Did I mention that there is a double tie to this crochet pattern?  After showing Mom the blanket and pattern, she thought it looked familiar.  It seems her mother bought a knitting/crochet book (copyright 1941) sometime between 1942-1944 based on her married name being on the book (April 1942) and Mom thought she bought it prior to her birth in March, 1945.  That book has the same pattern.  The only difference is the 1941 version suggests adding embroidery along the single crochet rows (9 rows gives space for that) and the Lina family version does not.  The fonts and formatting are a little different, but the directions are identical.  Very cool, no?

After Summerfolk, Mr. Lina and I went to see Autumn at my parents house.  Summerfolk is really tiring, lots of early mornings, late nights and sunshine all day.  Taking Monday off work is a necessity.  Mr. Lina was fading when we got to my parents in the early evening.  Autumn wasn't all that awake herself (feeding is pretty hard work)....

She is a very snuggly baby.  And sadly, a baby who went home on Wednesday.  I have mixed feelings about that.  The part that empathizes for my brother having to be back at home while his wife and daughter are here want them to rush back to him.  They need to learn to be parents together and he is missing out on this time with Autumn.  Part of me is sad that she will be gone so I can't ease her into my life at a rate I'm comfortable with.  It's all or nothing.

Do you ever feel there are signs out there?  Sometimes things you don't want to hear?   God or the universe or whatever just pushing you along in one direction or another?

Both Mr. Lina and I have quite a few things shifting at work.  Mr. Lina survived the cuts, but it has changed who he reports to in a not so positive way and work will not be a fun place to be with so many friends gone.  Two of my coworkers quit last week and on a team our size, it's a big gap to fill while people are hired and trained.  I'm told my role is not changing in the short term because my time is allocated to clients, but my manager said he wanted me to be used differently.  Less time on site, more time in the office.  Outside of the director responsible for all of us, I'm now the team member with the most knowledge in the product I specialize in and spatial analysis.  My manager wants people to have access to my knowledge, and it's not fair to my clients to spend their time on work that isn't for them.  Makes sense.  I mentioned I wouldn't want to work at my employers office 5 days a week just because the commute is too expensive, but there is flexibility that we could negotiate something.  This is contract negotiation year for the client they would like to move me off of, but they won't risk it until the negotiations are done this fall.  That also provides a little time to see who they hire and what adjustments would play to their strengths.

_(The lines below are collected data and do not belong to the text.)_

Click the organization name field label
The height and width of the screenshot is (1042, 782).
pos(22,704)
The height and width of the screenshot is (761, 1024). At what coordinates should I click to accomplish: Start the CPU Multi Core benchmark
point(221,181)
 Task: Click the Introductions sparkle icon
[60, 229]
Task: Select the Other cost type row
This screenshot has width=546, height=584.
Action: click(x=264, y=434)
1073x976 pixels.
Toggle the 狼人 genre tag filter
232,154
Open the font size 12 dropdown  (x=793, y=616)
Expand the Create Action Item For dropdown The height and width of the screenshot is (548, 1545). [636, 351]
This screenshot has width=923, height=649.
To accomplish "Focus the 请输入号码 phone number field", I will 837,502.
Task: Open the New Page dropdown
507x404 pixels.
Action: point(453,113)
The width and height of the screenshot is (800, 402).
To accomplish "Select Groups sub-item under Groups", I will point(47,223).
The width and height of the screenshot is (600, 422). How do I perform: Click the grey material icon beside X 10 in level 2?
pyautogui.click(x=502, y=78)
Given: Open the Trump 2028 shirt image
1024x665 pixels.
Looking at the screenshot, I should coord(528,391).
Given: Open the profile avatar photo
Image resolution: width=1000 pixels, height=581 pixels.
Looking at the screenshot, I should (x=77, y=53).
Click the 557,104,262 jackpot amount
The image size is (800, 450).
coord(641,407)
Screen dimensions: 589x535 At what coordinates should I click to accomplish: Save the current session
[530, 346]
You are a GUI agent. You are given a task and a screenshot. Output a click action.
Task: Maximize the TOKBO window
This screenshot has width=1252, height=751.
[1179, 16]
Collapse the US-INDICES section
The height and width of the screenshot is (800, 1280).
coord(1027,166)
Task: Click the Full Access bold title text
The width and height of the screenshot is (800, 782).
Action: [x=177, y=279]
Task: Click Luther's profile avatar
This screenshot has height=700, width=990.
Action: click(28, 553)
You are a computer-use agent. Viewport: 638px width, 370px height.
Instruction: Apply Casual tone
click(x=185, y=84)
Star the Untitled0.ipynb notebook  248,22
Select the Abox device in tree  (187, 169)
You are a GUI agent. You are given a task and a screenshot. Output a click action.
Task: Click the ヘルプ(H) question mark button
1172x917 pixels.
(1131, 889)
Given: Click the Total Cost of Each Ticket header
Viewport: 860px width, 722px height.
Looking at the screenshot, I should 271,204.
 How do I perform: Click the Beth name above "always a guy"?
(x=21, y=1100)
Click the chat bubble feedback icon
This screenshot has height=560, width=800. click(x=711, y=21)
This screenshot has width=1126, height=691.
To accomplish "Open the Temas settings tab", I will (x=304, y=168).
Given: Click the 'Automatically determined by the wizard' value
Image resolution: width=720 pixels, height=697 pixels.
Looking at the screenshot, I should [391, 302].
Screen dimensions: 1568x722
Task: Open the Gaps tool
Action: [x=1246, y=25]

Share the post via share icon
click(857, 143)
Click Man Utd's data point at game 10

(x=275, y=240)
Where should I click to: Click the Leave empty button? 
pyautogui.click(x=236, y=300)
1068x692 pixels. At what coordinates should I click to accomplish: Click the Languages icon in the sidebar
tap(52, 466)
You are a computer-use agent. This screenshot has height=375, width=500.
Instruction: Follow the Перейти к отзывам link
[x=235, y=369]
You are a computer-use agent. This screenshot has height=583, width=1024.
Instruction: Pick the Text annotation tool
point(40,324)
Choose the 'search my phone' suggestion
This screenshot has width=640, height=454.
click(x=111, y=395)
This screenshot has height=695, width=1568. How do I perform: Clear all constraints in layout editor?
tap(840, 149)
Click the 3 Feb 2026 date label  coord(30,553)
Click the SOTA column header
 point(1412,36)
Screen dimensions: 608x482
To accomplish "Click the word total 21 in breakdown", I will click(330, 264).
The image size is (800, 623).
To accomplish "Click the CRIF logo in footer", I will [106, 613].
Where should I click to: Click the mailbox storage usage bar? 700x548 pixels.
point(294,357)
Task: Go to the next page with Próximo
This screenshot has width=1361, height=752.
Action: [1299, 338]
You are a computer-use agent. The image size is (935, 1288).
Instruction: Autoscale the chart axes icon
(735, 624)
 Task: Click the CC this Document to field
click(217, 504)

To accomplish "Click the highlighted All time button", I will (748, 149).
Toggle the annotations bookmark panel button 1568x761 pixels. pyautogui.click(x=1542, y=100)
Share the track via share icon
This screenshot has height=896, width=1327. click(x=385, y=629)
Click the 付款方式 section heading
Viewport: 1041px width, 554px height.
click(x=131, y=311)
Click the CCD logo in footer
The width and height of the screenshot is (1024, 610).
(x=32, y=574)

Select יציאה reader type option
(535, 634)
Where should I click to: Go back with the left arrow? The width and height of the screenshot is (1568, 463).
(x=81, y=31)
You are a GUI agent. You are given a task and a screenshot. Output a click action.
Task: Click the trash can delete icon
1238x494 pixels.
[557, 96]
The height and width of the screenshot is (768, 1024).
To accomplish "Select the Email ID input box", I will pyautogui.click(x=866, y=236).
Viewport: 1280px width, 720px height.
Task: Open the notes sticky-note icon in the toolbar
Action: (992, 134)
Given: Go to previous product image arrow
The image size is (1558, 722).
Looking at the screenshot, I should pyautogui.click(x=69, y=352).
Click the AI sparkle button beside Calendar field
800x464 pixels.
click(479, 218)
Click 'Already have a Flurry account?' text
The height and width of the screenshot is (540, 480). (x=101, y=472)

I was talking to Mr. Lina about this last night.  He is seeing it as a bit of a sign.  We've always wanted to move west to be closer to his employer, not mine.  We have a lot of friends in that community, I liked living there for my post-grad years, I don't define myself by my career so I'd be happy raising kids and finding money when we need it.  Properties have larger lots and lower values, we could buy something larger for the same value as our current home.  But now he wants to avoid the new politics at work by working from home more, maybe choosing to work out of an office that is closer to home but thanks to the horrible traffic around the airport, a harder drive.  If we moved a little further east that office would be a better option for him.  We need to move prior to adopting, we're going to have to pick a direction at some point soon.

It was strange hearing him talk about how maybe the plan to go west just isn't going to happen.  Maybe because other opportunities haven't materialized, like actually having kids, or a job for me near his work.  But then again, because I've always felt that I could be on mat leave within any given year, I haven't looked, instead I have valued the stability and flexibility of my current employer.  That's not the universe talking, that's me not keeping an eye out. 

Wouldn't life be boring if it came with a map of where we're suppose to be when?